Sehingga demi tujuan yang lebih besar lagi mulya, mereka berjuang tanpa pamrih pribadi kecuali agar segera dapat memproklamirkan kemerdekaannya, dengan semboyan "merdeka sekarang juga atau tidak sama sekali" !, yang agar nantinya dapat diwariskan ke generasi – generasi berikutnya. Bila perlu tidak hanya darah nyawapun mereka korbankan. Namun seperti itukah penghargaan kita terhadap founding fathers & para : pejuang, pahlawan dan syuhada ?. Sedangkan Proklamator & sekaligus Presiden NKRI I, Bung Karno hanya sekedar untuk membangun rumah tempat tinggal, di Jl. Sriwijaya, Kebayoran Baru saja harus terpaksa dengan meminjam uang kepada teman – temannya.
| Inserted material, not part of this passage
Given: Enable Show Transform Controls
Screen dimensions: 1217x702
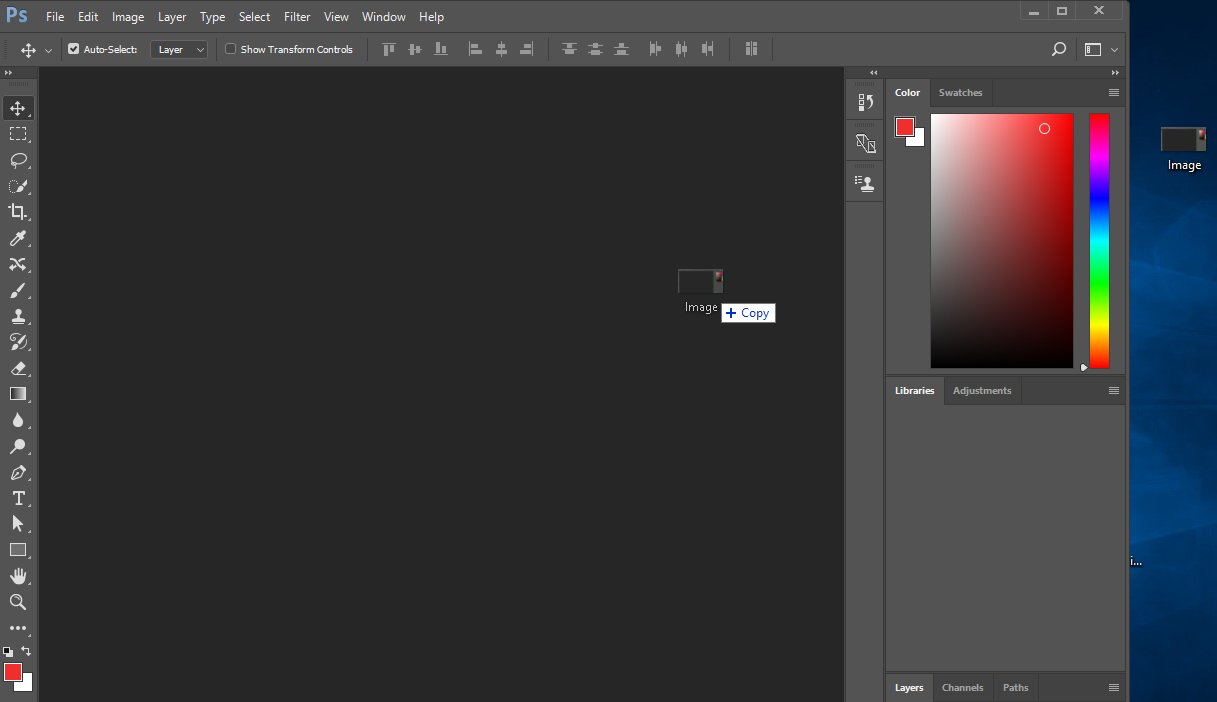Looking at the screenshot, I should (x=230, y=49).
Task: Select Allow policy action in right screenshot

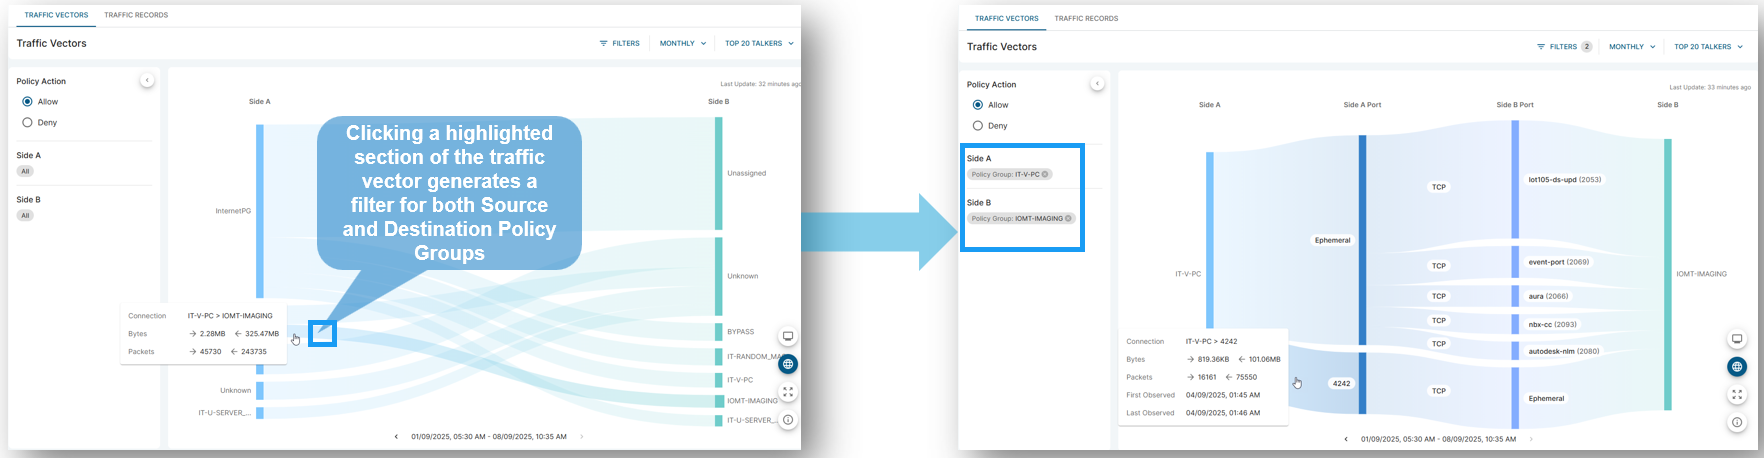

Bahkan pada akhir kekuasaannya, saat meninggalkan Istana Bogor, sekedar membeli seikat rambutan rabiah kesukaannya pun tak mampu. Dan yang tak kalah mengharukan Proklamator Bung Hatta yang juga sebagai Proklamator & Wakil Presiden R. I. I, hanya sekedar keiinginannya menggunakan sepatu buatan Itali, merk "Bally" sampai akhir hayatnya pun tidak kesampaian. Belum lagi para pejuang, para veteran yang masih tersisa dimana kini telah memasuki usia uzur yang masih luput dari perhatian Pemerintah.

Sungguh sangat mengharukan. Nah dengan berbagai kesalahan tersebut apakah bangsa & Negara ini tetap merasa tidak bersalah dan justru menikmati dengan adanya UUD 2002 barunya itu? Atau sebaliknya dapat segera menumbuhkan kesadaran untuk melakukan introspeksi, ektrospeksi, retrospeksi dan sircumspeksi dengan melaksanakan adanya tobatan nasuha nasional karena selama ini telah kufur atas nikmat – NYA dan segera kembali kepada PANCASILA & UUD 1945 pra amandemen, return to spiritual values, return to cultural & nature serta sesegera mungkin melakukan hijriyah di segala bidang ?.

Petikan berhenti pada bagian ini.